▶ [Given exercise] Gather each line below that contains the string "button". Letter case counts.
═════ Extracted entries ═════
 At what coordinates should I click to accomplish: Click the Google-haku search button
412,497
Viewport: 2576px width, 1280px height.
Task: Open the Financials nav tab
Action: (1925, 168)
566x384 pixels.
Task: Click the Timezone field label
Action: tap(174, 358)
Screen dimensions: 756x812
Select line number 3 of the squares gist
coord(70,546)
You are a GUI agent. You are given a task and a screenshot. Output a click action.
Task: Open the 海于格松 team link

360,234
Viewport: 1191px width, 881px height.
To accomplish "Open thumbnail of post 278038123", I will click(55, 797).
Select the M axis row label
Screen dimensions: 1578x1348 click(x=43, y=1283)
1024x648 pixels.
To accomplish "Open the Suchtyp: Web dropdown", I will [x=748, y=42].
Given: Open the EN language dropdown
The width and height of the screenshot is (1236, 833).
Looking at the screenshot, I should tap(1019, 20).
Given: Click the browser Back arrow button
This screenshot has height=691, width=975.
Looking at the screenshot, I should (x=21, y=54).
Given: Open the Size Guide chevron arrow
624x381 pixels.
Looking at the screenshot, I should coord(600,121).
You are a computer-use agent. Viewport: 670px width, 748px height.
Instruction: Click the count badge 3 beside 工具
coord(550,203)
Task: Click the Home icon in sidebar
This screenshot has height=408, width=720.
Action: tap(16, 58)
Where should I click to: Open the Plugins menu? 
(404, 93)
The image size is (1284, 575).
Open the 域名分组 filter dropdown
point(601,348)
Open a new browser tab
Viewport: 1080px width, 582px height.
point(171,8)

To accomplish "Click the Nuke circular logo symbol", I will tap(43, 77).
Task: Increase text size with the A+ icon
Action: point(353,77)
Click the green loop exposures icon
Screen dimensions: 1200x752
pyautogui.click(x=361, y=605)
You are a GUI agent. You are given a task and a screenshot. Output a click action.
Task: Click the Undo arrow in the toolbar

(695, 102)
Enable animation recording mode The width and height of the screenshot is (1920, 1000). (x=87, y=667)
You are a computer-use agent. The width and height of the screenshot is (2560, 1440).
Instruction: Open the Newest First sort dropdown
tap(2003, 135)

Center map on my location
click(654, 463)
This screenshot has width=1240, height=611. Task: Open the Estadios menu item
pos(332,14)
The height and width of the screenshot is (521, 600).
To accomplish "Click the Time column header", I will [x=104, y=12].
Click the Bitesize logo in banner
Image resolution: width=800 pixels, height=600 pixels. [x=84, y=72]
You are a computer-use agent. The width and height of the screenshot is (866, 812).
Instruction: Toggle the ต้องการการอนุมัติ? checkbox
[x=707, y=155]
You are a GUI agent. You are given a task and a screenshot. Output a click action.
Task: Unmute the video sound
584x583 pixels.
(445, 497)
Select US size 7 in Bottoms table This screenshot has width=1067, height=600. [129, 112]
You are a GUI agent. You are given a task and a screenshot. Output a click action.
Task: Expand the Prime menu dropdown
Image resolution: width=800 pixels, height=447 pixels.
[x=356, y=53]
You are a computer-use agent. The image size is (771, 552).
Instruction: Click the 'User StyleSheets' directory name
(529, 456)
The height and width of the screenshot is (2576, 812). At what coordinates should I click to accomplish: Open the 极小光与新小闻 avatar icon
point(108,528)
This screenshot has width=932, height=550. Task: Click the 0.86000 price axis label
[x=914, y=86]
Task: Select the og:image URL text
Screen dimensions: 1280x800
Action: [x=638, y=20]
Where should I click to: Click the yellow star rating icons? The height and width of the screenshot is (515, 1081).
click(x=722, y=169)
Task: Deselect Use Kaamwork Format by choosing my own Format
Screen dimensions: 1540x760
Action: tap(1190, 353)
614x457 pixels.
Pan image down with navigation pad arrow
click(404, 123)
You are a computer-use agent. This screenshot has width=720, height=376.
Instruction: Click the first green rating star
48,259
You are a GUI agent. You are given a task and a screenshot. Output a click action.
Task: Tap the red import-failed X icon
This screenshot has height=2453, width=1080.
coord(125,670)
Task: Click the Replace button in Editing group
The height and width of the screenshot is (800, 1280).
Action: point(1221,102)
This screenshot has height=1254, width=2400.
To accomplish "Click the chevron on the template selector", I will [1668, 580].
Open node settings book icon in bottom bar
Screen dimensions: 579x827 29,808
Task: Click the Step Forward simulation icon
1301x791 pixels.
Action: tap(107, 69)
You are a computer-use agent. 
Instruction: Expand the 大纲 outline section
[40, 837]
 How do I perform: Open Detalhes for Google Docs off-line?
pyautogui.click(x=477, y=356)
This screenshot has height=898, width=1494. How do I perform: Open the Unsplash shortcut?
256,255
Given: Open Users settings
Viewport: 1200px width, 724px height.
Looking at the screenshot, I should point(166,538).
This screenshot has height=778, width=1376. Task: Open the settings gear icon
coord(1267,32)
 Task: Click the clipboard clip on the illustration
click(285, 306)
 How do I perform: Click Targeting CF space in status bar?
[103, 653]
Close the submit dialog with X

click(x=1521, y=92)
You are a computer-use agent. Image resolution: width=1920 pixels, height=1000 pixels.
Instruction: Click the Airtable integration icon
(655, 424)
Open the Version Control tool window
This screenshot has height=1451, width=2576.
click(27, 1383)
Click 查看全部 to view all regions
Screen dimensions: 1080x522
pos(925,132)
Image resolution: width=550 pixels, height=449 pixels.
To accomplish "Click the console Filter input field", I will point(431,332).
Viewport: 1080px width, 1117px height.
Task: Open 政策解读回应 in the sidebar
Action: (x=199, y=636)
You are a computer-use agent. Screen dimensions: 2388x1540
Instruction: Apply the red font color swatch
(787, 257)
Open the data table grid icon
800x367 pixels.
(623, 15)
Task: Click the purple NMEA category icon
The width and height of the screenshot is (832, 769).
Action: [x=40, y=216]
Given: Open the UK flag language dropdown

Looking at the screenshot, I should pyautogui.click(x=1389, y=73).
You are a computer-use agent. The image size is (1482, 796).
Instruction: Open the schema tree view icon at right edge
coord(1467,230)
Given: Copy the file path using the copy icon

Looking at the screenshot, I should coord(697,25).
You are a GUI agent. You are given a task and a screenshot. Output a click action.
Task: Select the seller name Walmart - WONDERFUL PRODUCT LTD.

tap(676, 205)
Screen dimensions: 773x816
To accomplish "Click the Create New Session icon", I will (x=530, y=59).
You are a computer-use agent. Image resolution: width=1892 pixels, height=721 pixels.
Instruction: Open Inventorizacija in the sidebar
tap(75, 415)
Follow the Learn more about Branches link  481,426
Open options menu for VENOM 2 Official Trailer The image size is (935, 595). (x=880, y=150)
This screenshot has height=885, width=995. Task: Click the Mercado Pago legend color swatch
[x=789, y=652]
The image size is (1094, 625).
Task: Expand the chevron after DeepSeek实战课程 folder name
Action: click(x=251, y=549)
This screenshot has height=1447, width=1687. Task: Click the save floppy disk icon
═════
▶ [Task response]
 At what coordinates should I click to accomplish: Click the Google-haku search button
Given: Click the browser Back arrow button
Task: Click the Replace button in Editing group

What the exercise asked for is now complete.